Task set ->
1. In the Lake Peigneur post, how many Texaco employees were aboard the oil rig in the middle of the lake?
2. Please duplicate the section of the Lake Peigneur post that begins at the words "Lake Peigneur was" and stops after "productive oil wells.".

Passage shown ->

** BEGIN **

Wednesday, 4 November 2009

Where Is The Lake That Late We Had?

Lake Peigneur was a pretty, ten-foot deep freshwater lake in Louisiania popular with fishermen from the surrounding area. A small island on the lake was given over to a pretty botanical garden, and the area was rich in natural mineral resources: deep underneath it were miles of tunnels given over to the Diamond Crystal salt mine, and across the surrounding landscape were dotted richly productive oil wells.
Early one November morning in 1980, twelve employees of Texaco petroleum, aboard an oil rig in the middle of the lake, were drilling an exploratory hole when their drilling rig suddenly seized up, more than 1,000 feet below the surface.
Try as they might, they couldn’t seem to free it. Suddenly, there came a series of ominous plops and belches from the muddy depths, and the rig listed over alarmingly. The oilmen weren’t sure what was going to happen, but decided that the safest place to watch it from was the shore.

** END **

Collected data ->
** BEGIN **

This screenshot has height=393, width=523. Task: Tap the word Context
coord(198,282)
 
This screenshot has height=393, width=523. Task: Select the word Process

** END **

Written answers ->
1. Twelve

2.
Lake Peigneur was a pretty, ten-foot deep freshwater lake in Louisiania popular with fishermen from the surrounding area. A small island on the lake was given over to a pretty botanical garden, and the area was rich in natural mineral resources: deep underneath it were miles of tunnels given over to the Diamond Crystal salt mine, and across the surrounding landscape were dotted richly productive oil wells.